Yes, the primary clinical performance study (Table 1) represents the standalone performance of the Simplexa™ GBS Direct assay against a culture reference method. The results provided (Sensitivity and Specificity) represent the algorithm's diagnostic accuracy.

7. The type of ground truth used (expert consensus, pathology, outcomes data, etc.)

The ground truth for the clinical performance study was established by a "GBS culture reference method." This is a laboratory-based microbiological culture and identification process, considered the gold standard for GBS detection in this context.

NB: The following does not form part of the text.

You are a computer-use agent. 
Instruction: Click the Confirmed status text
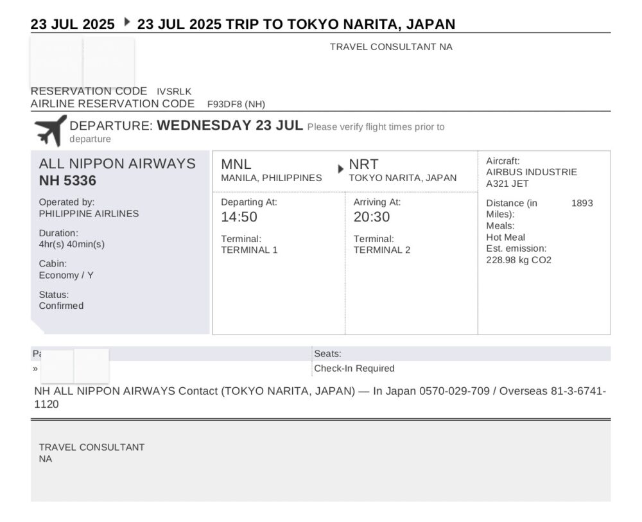click(x=61, y=306)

8. The sample size for the training set

The document describes a 510(k) submission for a diagnostic assay, not an AI/ML model that undergoes a "training" phase with a large dataset. Therefore, the concept of a "training set" for an AI model is not directly applicable here. The device's PCR primers and probes are designed based on biological knowledge (targeting the cfb gene) rather than being learned from data. Extensive analytical studies (LoD, reactivity, cross-reactivity, interference, inhibition) are done during development and validation, but this isn't analogous to training an AI model.

9. How the ground truth for the training set was established

As the concept of a "training set" in the context of AI/ML is not applicable to this diagnostic assay, this question is also not applicable. The underlying assays are developed based on known biological targets and validated through a series of analytical and clinical studies.